Monday, March 14, 2016

Understanding Atmospheric Perspective In Art

Like many subjects in art, landscape paintings can tell a story, taking the viewer to a different place and time. Whether the place is real or imaginary, it should be convincing, making us feel as though it perhaps could exist, even if only within our minds. Putting the rules of perspective into good use can help make that happen. One-point and two-point perspective are crucial basics to understand, as well as atmospheric perspective.

What is atmospheric perspective? It’s the effect or illusion that light, shadow and the atmosphere have on your subject. Landscape paintings look softer, perhaps more hazy or even dreamlike, when they incorporate atmospheric perspective. Michael Reardon, author of Watercolor Techniques, gives his explanation of perspective in art in this excerpt from his popular book. ~Cherie

Perspective diagram for artists | Michael Reardon,

Perspective diagram for artists. Pin this article!

Perspective in Art by Michael Reardon

Watercolor painting techniques | Michael Reardon,

Mission Dolores, San Francisco (watercolor, 14×9) by Michael Reardon. Order the exclusive Watercolor Techniques Bundle here for Michael’s book PLUS a Pure Sable Round (#14) brush, and save.
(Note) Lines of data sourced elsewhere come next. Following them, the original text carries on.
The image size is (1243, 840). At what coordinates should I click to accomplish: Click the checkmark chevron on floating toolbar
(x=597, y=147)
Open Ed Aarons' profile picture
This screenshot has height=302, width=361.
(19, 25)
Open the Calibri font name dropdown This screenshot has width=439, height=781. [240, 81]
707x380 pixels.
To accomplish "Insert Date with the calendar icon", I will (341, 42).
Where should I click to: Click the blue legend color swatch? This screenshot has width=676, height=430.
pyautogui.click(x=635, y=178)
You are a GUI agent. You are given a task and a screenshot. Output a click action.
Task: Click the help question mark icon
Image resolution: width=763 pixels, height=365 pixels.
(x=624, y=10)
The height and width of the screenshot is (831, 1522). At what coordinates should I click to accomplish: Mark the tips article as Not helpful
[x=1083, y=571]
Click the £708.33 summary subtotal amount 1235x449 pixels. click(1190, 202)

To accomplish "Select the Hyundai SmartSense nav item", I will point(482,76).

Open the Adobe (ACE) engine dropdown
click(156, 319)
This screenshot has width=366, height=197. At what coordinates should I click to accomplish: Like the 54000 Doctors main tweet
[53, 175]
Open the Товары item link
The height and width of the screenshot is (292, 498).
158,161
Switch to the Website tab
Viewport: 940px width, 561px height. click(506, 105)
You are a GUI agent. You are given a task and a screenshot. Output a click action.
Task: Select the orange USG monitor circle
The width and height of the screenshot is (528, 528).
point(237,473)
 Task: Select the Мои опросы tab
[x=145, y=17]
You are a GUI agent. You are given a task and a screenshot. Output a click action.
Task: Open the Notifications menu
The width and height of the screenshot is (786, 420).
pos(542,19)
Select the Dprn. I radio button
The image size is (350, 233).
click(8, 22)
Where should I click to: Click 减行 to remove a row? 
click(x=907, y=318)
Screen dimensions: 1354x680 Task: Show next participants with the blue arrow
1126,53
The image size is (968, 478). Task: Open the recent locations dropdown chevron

To do a basic drawing in perspective requires two elements: a horizon line and vanishing points. Some drawings require only one vanishing point (one-point perspective) while others require two or more.

The horizon line is simply a horizontal line across the page that corresponds to your eye level. Think of a view of the ocean. The far horizontal line is the horizon, hence a horizon line. A similar unseen line exists in all paintings in perspective.

Lines that converge at the vanishing point(s) create the illusion of perspective. Put simply, all of the lines of one side of a building radiate from one vanishing point, and the lines on the other side converge on the other vanishing point.

Many images, such as cityscapes, often only have one vanishing point. These are known as one-point perspectives. The second vanishing point is so far away that all of the lines are horizontal.

Two-Point Perspective in Art

In this eye-level view (Mission Dolorses, San Francisco, at right, and sketch, above) you can clearly see the eye-level line of the horizon line. In such a view, all of the heads of the people are at or near the horizon line.

Note how all of the lines on the left side of the buildings converge at the left vanishing point and how the right side lines converge on the right vanishing point.

I always do a quick pencil study before I paint to determine the horizon line and vanishing points.

Landscape painting techniques | Michael Reardon,

Golden Gate Bridge Overlook (watercolor, 22×11) and study by Michael Reardon

One-Point Perspective in Art

The vanishing point in a one-point perspective falls within the borders of the image. Consider the vanishing point in Gold Gate Bridge Overlook (above). The left vanishing point is so far to the left that the lines look horizontal.

The horizon line is at eye-level for a person on the bridge. The vanishing points for the fort below also fall on this elevated horizon line. Note how the heads of the distant people touch the horizon line.

One-point perspectives are especially useful in street scenes, with buildings receding in the distance toward a single vanishing point.

Watercolor painting techniques | Michael Reardon,

Above left: Filbert Street, San Francisco (watercolor, 13×7)
Above right: Market Street, San Francisco (watercolor, 20×14)

What is Atmospheric Perspective?

Perspective is a means to create the illusion of depth in an image. According to Leonardo da Vinci, there are more ways to imbue your artwork with a sense of space than the linear perspective discussed above.

Leonardo da Vinci wrote extensively on perspective. He considered atmospheric perspective on a par with linear perspective. By making your backgrounds more ethereal you can, like da Vinci, accentuate the depth in your watercolors.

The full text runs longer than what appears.